# Udevd serious problem

## Yukimura

Hello all!

I'm not sure if my problem fits this section of forum but here's the thing:

For some strange reason from today on, when I boot my pc I get numerous lines of next messgage:

 *Quote:*   

> udevd[1254]: add_to_rules: unknown key 'ATTRS{idVendor}', in 'ATTRS{idVendor}'

 

Now I hope you guys know a solution to this problem since it's not nice watching all of these lines when you're computer is booting.
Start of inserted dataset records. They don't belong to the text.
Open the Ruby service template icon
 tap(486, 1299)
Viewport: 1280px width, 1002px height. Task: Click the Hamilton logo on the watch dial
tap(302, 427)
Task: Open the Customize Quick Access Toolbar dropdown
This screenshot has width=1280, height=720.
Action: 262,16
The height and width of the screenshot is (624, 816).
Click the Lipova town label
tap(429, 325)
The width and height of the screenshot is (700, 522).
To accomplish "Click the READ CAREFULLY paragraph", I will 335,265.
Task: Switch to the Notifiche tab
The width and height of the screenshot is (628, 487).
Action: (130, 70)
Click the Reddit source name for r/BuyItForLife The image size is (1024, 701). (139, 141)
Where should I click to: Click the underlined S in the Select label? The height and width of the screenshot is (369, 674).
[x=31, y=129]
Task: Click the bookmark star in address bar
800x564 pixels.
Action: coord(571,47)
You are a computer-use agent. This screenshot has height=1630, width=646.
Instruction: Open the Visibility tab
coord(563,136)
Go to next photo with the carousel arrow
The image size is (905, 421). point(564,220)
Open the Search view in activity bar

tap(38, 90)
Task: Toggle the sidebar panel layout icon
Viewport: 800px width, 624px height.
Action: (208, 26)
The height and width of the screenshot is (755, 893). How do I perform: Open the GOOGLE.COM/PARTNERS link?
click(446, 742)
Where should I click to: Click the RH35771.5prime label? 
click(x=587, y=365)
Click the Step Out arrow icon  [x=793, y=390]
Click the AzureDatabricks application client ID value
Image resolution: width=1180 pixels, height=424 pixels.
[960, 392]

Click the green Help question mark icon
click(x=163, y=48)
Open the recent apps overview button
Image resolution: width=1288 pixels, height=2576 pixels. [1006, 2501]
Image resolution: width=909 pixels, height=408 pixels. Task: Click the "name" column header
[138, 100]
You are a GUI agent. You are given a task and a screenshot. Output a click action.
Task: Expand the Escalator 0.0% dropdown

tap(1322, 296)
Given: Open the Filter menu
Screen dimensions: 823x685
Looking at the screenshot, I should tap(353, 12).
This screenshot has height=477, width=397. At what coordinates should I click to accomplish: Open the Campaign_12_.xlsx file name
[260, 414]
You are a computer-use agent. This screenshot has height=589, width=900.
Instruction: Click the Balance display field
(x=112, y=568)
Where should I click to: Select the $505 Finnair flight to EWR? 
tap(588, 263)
It makes you feel like something is really messed up (and I don't like that feeling). 

Kind regards  :Smile: 

----------

## PaulBredbury

Try:

```
grep 'ATTRS{idVendor}' /etc/udev/rules.d/*
```

----------

## Yukimura

Well here's the output:

 *Quote:*   

> /etc/udev/rules.d/99-libgphoto2.rules:ATTRS{idVendor}=="04a9", ATTRS{idProduct}=="3099", MODE="660", GROUP="plugdev"
> 
> /etc/udev/rules.d/99-libgphoto2.rules:ATTRS{idVendor}=="04a9", ATTRS{idProduct}=="3113", MODE="660", GROUP="plugdev"
> 
> /etc/udev/rules.d/99-libgphoto2.rules:ATTRS{idVendor}=="04a9", ATTRS{idProduct}=="30ef", MODE="660", GROUP="plugdev"
> ...

----------